◆ Problem details ◆
Leave out all pictures. Extract exactly the lines from the one containing "Where should I" through the end of the data.

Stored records
= Beginning of Section =
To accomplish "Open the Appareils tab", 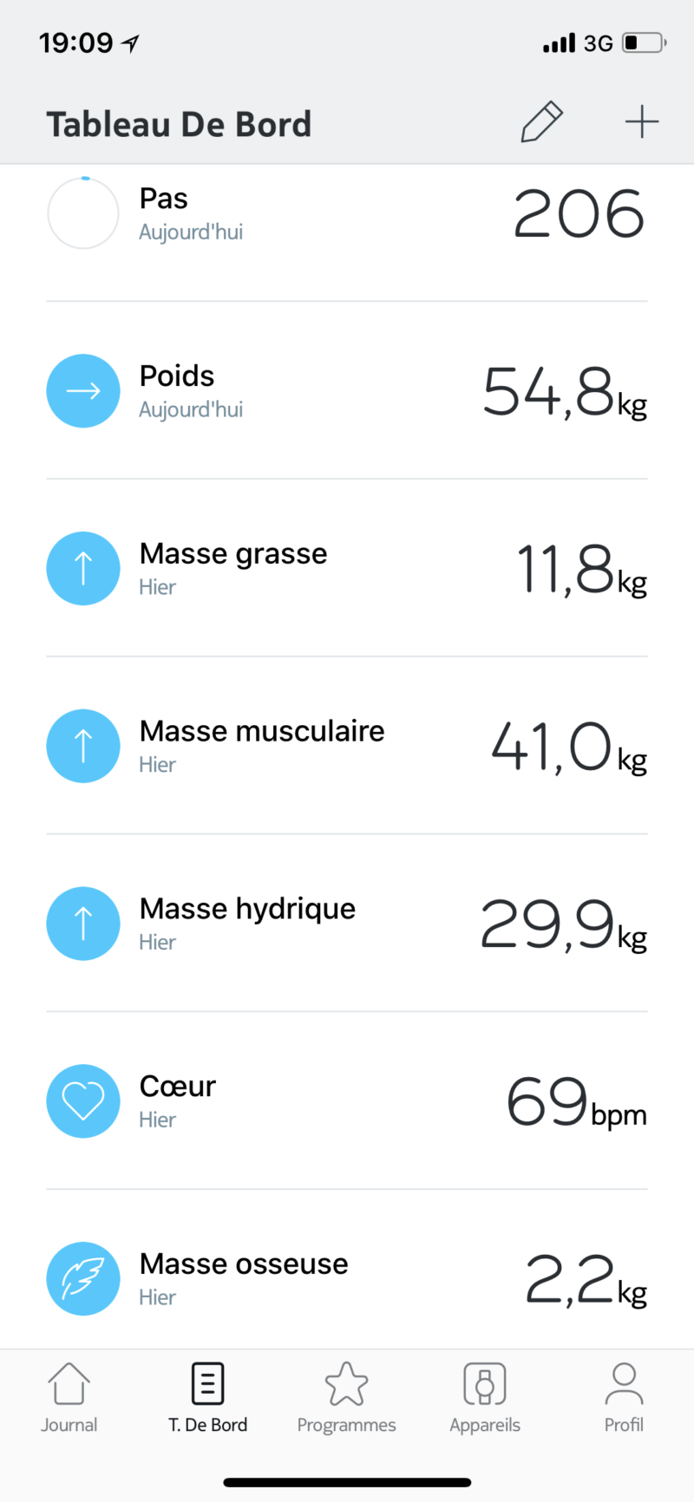I will coord(485,1396).

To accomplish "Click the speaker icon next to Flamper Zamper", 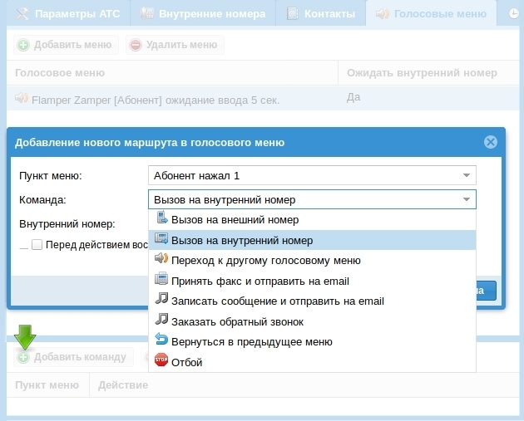I will (x=22, y=99).
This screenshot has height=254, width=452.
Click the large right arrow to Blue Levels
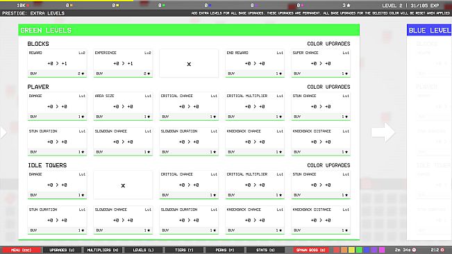pos(383,133)
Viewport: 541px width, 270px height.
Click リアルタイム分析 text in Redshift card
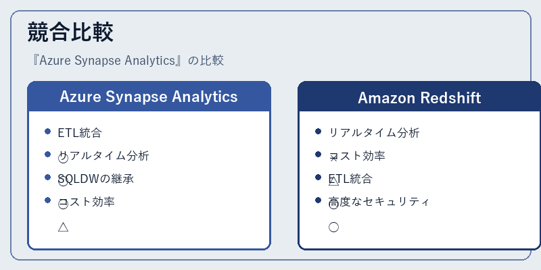point(374,132)
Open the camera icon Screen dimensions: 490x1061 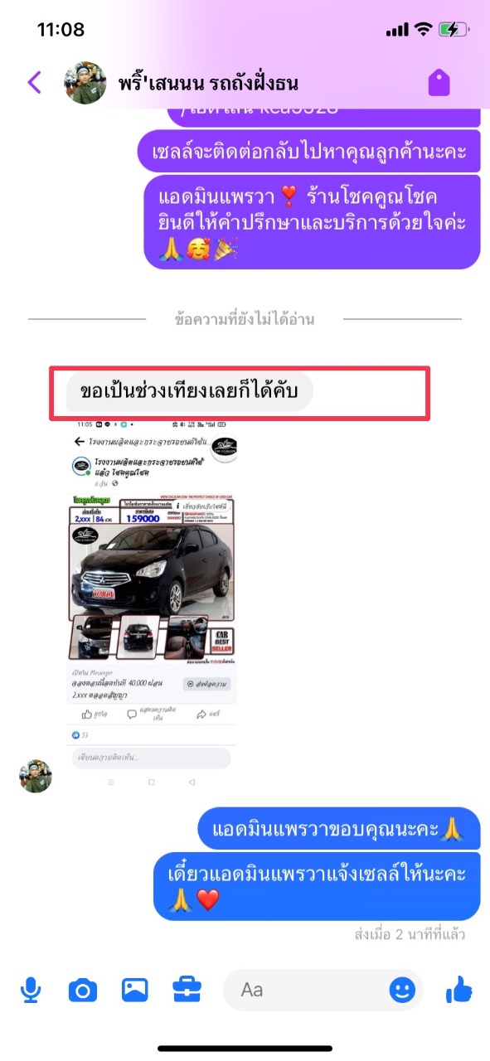click(82, 989)
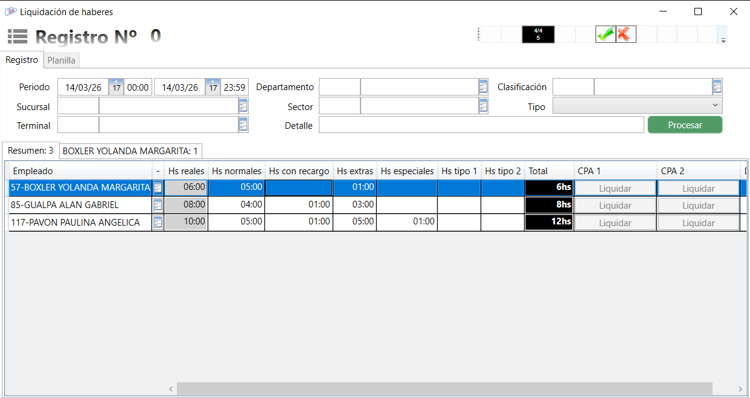The image size is (750, 398).
Task: Confirm with the green checkmark icon
Action: tap(604, 34)
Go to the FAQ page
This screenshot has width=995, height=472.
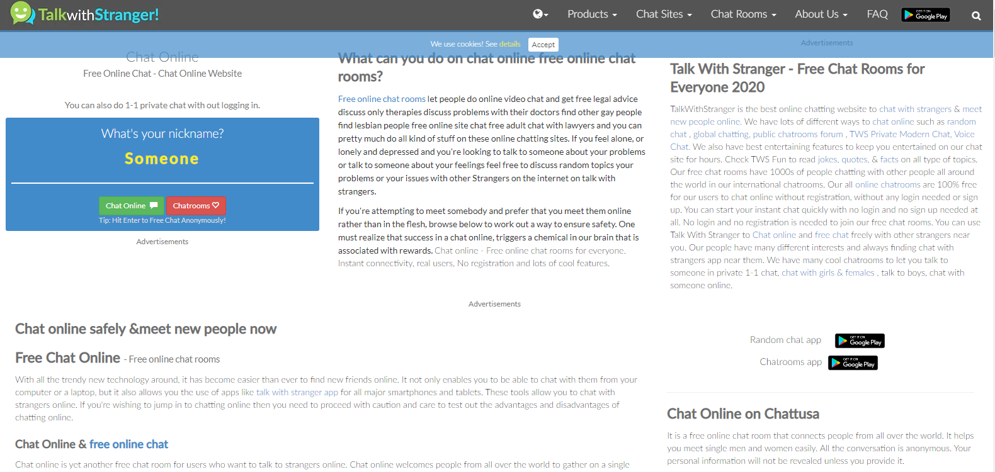coord(877,14)
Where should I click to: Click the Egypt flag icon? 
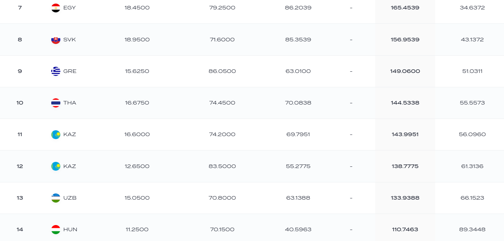(x=56, y=8)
= End of Section =
◆ Task response ◆
Where should I click to: Click the Egypt flag icon? 
(x=56, y=8)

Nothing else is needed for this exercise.